FurryGAN: High Quality Foreground-aware Image Synthesis
Jeongmin Bae, Mingi Kwon, Youngjung Uh

TL;DR
FurryGAN is a novel generative adversarial network that produces high-quality, detailed foreground masks and images in an unsupervised manner by combining realism constraints, multi-scale masks, and auxiliary mask prediction.
Contribution
It introduces a new framework with three key components that effectively generate realistic foreground-aware images and masks without supervision.
Findings
Produces highly detailed alpha masks covering complex features like hair and fur.
Achieves realistic image synthesis with meaningful foreground-background separation.

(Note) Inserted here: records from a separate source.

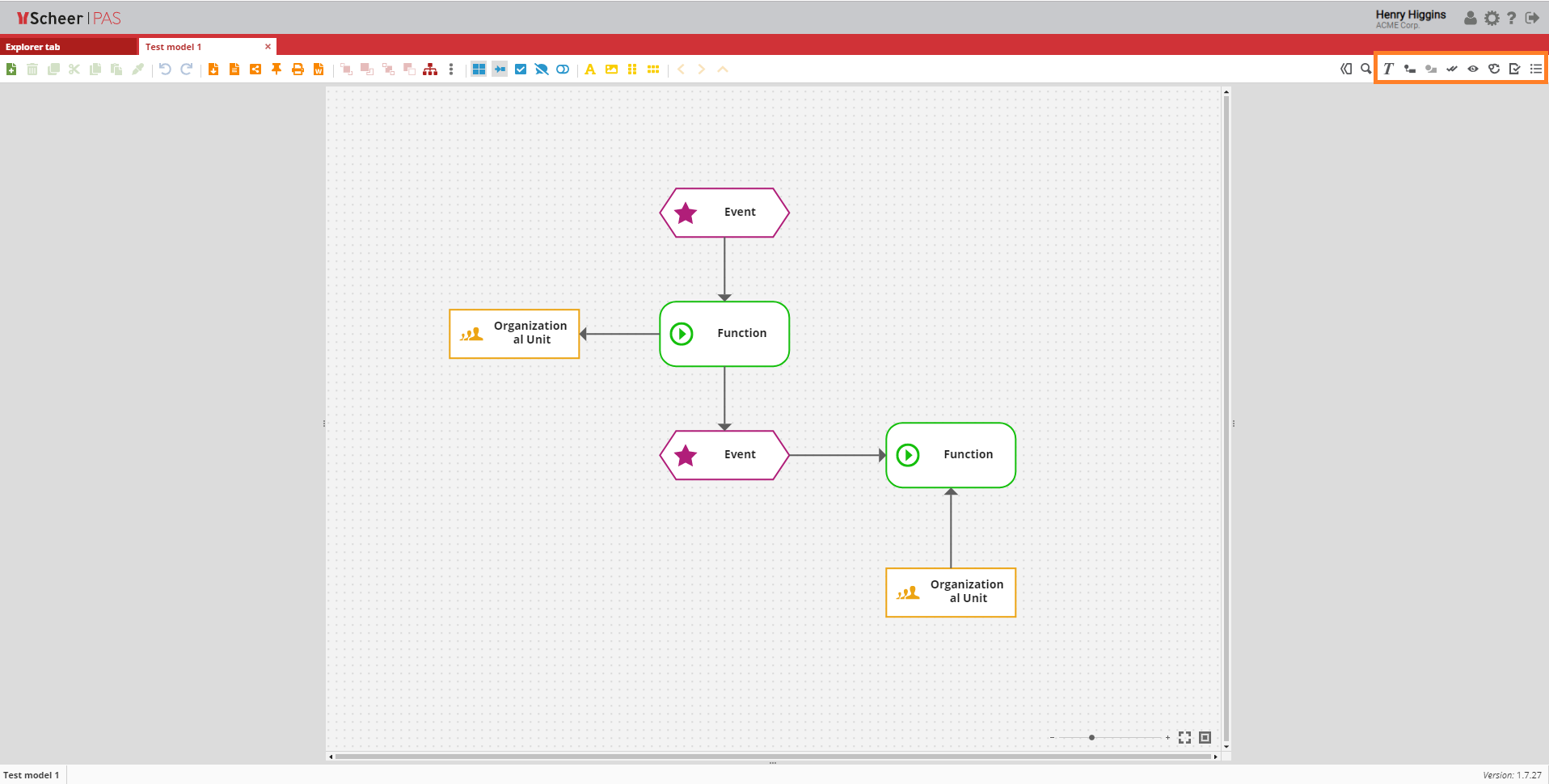Click the orange pin icon
This screenshot has width=1549, height=784.
tap(276, 70)
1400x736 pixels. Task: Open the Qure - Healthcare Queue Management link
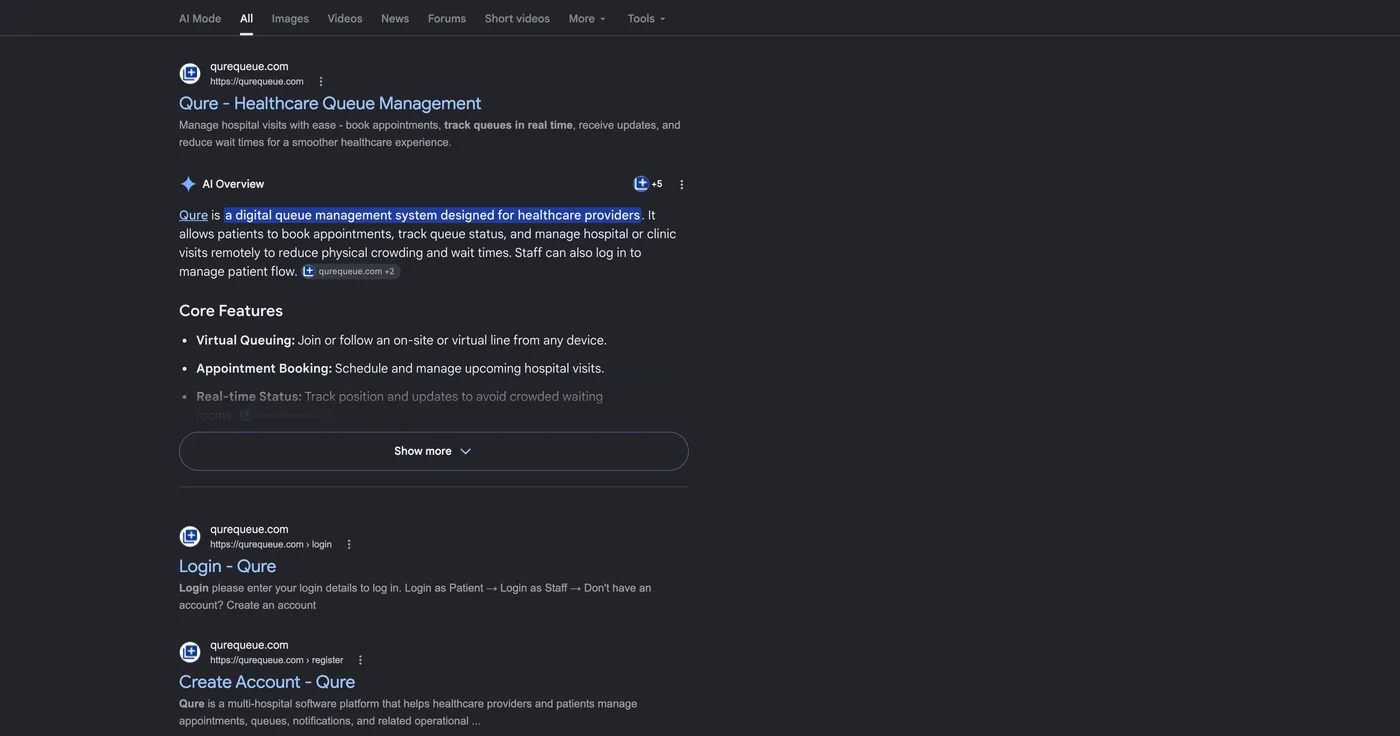tap(330, 103)
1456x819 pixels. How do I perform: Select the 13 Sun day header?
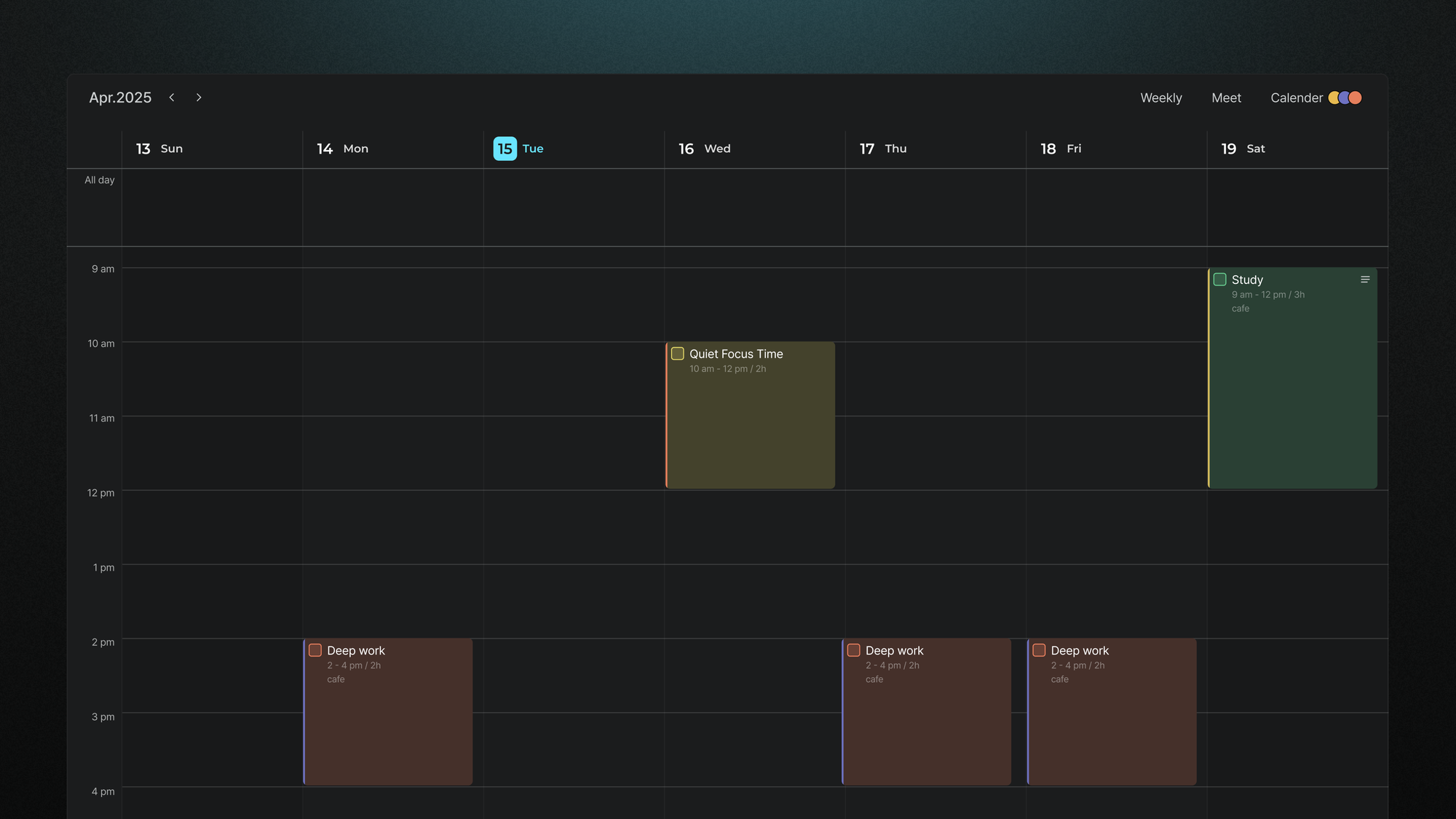click(x=159, y=149)
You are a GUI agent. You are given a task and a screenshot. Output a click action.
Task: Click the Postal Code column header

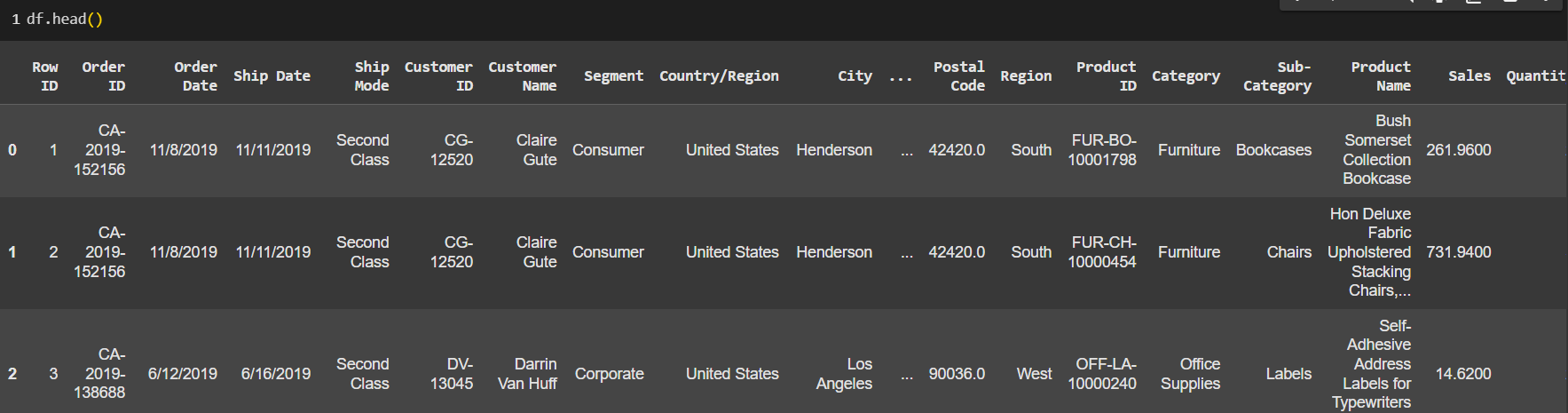pos(959,76)
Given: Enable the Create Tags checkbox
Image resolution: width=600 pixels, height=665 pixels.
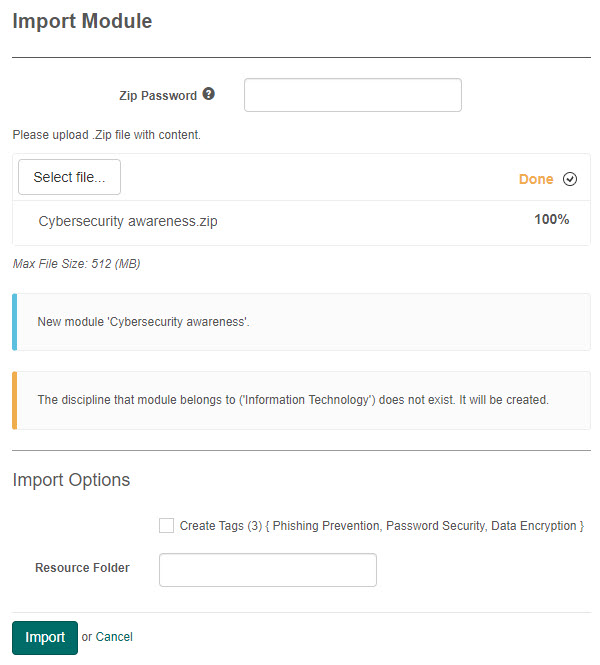Looking at the screenshot, I should (x=167, y=525).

Operates fully unsupervised, eliminating the need for labeled data.
Abstract
Foreground-aware image synthesis aims to generate images as well as their foreground masks. A common approach is to formulate an image as an masked blending of a foreground image and a background image. It is a challenging problem because it is prone to reach the trivial solution where either image overwhelms the other, i.e., the masks become completely full or empty, and the foreground and background are not meaningfully separated. We present FurryGAN with three key components: 1) imposing both the foreground image and the composite image to be realistic, 2) designing a mask as a combination of coarse and fine masks, and 3) guiding the generator by an auxiliary mask predictor in the discriminator. Our method produces realistic images with remarkably detailed alpha masks which cover hair, fur, and whiskers in a fully unsupervised manner.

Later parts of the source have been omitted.